[Requirement 1]:
Answer these questions about the text on cloning a running Linux OS:
(a) Which two ways of plugging in a secondary drive does Tyler Aviss mention?
(b) What does Lennart Sorensen say the -x option makes the copy do?
(c) Which rsync options handle ACL stuff with rsync 3?
[Requirement 2]:
List every program that the text on cloning a running Linux OS names as a tool for copying files.

[Text block]

Cloning a running Linux OS

Lennart Sorensen lsorense-1wCw9BSqJbv44Nm34jS7GywD8/FfD2ys at public.gmane.org
Wed Sep 10 14:56:18 UTC 2008


On Wed, Sep 10, 2008 at 10:35:20AM -0400, Tyler Aviss wrote:
> Just out of curiosity, while do you need to clone it while it is running?
> In most cases, I've managed to clone a non-running OS by plugging in a
> secondary drive (via USB or as a slave) and then mounting and
> tar-copying the files
> 
> cd /path/to/drive/mount
> tar -cf - * | tar -xvf - -C /path/to/new/mount
> 
> (or if you want it in a file, just tar to it).
> 
> 
> Tar's a little nicer about copying any special file attributes etc
> than a normal "cp"

cp -ax does a perfectly good job.  rsync -ax does as well.  With rsync
3, using -Aax even does ACL stuff, which tar doesn't.  Not sure if cp
does.  So tar is certainly NOT the tool for this job if you want to
preserve all attributes.  The -x makes it stick to one filesystem, so
repeate for each mounted partition seperately, which takes care of /sys,
/proc, /dev, etc without issues.

> Depending on what's running, you might be able to get away with
> tar'ing most of the drive live. Just skip the files in /dev and a few
> other places because I believe some of those
> behave a bit oddly (like copying memory-related /dev entries).

[/Text block]
[Data under study]

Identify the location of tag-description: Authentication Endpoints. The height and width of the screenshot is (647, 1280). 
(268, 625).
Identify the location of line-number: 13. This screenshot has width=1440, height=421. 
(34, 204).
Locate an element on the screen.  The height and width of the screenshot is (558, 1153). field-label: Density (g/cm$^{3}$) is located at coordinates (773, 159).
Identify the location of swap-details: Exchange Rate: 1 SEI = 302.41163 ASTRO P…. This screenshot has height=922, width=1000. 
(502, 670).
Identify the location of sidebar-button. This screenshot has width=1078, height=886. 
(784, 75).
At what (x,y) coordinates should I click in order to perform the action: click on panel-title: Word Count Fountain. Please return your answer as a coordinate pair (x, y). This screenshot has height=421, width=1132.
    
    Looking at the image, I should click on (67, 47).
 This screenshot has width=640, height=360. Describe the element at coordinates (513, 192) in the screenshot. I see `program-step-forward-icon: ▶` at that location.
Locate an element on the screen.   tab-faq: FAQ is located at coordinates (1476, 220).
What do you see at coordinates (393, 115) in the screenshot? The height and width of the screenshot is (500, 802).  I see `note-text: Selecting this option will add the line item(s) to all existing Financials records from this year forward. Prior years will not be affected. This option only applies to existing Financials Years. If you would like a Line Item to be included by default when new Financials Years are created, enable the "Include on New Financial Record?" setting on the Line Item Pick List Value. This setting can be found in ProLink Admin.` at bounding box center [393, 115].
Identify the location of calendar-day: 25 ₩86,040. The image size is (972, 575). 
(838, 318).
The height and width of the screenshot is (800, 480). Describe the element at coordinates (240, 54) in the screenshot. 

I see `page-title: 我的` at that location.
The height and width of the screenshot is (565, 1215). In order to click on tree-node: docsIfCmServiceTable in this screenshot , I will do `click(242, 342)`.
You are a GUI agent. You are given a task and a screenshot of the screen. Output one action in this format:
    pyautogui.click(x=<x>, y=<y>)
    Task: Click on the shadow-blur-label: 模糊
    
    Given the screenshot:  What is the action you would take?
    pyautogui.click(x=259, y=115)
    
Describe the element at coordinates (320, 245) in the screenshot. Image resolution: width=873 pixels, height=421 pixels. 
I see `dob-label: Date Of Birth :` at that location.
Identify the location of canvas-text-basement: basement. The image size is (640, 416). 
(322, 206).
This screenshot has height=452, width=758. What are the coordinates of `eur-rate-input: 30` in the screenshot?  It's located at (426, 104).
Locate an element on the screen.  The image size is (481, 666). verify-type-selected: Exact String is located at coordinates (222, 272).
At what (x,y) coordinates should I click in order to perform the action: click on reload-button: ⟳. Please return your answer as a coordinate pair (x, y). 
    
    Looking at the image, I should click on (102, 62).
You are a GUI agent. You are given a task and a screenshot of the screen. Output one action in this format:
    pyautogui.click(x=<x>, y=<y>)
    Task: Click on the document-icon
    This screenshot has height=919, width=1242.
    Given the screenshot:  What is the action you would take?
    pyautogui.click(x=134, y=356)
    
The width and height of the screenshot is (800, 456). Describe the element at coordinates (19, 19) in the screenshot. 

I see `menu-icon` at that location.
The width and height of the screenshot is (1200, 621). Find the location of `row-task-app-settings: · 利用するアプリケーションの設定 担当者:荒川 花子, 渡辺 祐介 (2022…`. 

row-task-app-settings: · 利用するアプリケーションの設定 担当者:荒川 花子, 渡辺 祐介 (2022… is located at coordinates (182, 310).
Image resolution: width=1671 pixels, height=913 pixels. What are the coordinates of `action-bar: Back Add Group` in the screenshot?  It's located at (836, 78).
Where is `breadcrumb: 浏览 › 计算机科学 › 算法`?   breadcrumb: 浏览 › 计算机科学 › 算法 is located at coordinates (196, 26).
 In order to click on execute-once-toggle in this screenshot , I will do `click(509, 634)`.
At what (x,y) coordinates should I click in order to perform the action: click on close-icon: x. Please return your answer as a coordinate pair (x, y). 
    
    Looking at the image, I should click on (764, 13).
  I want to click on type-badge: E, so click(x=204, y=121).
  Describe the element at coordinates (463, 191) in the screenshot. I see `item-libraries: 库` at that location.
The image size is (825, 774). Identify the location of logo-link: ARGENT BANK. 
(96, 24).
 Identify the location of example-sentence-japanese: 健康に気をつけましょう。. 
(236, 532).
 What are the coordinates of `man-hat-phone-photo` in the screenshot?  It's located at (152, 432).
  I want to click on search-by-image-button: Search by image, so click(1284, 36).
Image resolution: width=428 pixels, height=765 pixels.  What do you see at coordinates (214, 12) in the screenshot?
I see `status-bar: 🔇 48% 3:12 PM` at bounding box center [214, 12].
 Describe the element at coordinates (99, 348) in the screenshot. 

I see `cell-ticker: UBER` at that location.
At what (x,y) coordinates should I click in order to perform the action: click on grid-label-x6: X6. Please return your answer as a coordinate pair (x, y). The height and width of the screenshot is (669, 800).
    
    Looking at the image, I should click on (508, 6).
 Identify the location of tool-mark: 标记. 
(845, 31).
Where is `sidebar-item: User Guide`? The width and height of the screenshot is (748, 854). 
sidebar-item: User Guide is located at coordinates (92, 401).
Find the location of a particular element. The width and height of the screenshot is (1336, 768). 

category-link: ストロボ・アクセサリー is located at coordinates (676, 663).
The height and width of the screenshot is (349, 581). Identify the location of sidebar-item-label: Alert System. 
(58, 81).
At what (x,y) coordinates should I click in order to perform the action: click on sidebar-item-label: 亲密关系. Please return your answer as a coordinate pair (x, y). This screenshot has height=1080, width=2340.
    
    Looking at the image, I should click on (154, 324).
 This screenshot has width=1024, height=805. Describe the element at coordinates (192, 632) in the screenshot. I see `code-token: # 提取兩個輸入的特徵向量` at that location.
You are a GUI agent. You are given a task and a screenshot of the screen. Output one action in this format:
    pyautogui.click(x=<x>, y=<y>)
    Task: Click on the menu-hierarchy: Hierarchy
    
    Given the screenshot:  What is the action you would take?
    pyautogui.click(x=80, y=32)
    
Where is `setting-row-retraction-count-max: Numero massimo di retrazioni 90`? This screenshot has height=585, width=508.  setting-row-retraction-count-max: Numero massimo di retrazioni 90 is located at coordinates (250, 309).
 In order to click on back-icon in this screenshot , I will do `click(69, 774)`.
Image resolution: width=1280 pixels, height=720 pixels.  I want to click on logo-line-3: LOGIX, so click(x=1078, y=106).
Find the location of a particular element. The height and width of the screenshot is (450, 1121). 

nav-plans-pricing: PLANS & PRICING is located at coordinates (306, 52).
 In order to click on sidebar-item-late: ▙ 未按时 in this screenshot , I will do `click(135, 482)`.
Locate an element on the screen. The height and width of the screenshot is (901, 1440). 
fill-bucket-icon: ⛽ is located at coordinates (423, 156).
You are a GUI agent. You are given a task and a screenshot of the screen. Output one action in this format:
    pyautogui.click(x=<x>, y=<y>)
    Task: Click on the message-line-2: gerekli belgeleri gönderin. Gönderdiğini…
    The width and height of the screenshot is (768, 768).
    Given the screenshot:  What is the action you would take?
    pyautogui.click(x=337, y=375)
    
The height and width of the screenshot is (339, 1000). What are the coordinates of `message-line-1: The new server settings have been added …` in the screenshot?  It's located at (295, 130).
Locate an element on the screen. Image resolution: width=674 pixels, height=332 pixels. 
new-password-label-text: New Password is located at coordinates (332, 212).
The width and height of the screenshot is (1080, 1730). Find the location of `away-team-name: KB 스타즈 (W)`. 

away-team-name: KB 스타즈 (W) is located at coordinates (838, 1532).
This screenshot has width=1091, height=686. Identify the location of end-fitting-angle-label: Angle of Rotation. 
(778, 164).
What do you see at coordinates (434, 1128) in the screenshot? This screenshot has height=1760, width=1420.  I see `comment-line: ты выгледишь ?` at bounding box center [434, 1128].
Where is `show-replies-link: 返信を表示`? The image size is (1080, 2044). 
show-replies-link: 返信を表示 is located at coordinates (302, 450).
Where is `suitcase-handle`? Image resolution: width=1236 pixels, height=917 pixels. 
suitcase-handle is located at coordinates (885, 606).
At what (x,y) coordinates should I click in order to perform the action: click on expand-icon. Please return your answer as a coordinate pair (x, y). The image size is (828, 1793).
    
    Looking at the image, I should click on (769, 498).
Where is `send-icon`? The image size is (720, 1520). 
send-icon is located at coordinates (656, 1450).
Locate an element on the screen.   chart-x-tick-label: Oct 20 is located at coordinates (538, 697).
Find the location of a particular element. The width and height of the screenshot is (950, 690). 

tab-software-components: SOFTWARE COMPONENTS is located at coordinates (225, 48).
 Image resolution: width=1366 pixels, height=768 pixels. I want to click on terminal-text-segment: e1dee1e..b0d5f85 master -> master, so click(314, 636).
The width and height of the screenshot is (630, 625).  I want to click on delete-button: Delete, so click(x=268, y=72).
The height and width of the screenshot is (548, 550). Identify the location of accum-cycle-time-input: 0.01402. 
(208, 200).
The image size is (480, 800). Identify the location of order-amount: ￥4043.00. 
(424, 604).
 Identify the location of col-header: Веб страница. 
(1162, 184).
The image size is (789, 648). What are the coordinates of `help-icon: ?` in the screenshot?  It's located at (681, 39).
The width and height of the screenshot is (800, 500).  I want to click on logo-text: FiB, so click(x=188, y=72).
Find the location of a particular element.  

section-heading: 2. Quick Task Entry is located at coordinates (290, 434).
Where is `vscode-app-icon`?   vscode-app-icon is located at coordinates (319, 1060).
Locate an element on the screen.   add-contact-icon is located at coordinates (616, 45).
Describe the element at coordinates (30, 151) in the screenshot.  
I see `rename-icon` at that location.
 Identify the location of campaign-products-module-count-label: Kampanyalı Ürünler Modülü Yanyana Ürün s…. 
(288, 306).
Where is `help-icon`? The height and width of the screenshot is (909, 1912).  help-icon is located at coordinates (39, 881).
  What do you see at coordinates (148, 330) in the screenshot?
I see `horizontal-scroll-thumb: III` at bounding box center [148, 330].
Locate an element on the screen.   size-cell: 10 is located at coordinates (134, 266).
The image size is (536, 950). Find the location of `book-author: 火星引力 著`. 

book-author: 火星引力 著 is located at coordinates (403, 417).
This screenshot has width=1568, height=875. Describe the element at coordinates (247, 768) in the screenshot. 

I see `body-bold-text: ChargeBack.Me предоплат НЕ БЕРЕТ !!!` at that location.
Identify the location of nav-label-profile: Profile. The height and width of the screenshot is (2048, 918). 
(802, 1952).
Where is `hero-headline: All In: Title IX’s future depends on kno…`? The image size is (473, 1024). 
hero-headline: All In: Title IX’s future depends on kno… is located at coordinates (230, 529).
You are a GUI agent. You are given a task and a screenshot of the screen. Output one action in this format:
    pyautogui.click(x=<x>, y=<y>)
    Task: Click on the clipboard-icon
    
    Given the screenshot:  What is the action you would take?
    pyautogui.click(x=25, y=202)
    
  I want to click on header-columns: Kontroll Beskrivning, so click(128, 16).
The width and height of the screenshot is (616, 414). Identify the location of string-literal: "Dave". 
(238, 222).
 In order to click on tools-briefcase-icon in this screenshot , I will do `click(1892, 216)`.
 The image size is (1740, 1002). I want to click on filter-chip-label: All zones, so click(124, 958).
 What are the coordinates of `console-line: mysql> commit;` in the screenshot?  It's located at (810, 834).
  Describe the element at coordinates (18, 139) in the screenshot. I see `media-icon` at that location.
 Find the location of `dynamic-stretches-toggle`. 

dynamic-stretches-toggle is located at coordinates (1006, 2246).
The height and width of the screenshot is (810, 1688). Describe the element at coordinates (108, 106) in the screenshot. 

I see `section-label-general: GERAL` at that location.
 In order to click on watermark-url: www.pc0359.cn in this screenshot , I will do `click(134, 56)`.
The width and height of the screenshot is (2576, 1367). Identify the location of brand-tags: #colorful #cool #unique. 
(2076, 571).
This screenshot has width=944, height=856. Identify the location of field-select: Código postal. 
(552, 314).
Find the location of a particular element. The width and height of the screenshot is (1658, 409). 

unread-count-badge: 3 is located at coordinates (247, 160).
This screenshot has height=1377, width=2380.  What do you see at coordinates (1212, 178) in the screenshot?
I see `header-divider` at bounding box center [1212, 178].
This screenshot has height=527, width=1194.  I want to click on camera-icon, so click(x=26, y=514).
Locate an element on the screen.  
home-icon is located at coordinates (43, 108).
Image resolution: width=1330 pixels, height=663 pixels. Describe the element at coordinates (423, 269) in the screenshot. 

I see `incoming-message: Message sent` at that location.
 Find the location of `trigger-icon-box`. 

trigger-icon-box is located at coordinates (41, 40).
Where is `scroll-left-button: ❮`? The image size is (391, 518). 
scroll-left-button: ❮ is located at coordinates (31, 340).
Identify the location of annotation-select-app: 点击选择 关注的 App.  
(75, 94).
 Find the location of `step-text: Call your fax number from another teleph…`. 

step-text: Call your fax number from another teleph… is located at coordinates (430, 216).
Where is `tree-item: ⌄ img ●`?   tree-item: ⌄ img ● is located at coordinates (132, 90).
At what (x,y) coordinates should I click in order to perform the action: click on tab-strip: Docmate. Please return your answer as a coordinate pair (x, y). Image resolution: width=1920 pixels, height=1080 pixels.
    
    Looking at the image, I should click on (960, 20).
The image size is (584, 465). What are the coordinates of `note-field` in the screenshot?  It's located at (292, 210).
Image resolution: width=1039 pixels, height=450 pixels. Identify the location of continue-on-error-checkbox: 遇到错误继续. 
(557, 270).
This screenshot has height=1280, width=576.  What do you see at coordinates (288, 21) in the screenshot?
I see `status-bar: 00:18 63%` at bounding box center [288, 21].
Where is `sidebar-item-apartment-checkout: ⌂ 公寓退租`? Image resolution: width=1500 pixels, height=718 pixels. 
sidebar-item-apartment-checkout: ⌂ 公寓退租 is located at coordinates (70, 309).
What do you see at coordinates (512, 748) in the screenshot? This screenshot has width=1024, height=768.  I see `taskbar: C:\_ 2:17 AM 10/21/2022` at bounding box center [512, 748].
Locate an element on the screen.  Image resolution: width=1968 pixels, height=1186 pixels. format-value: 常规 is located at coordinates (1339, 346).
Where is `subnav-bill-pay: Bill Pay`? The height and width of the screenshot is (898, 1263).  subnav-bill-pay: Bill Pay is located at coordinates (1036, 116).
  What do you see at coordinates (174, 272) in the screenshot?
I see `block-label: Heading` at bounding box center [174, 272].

[/Data under study]

[Task result 1]:
(a) Via USB or as a slave.
(b) It makes it stick to one filesystem.
(c) -Aax

[Task result 2]:
- tar
- cp
- rsync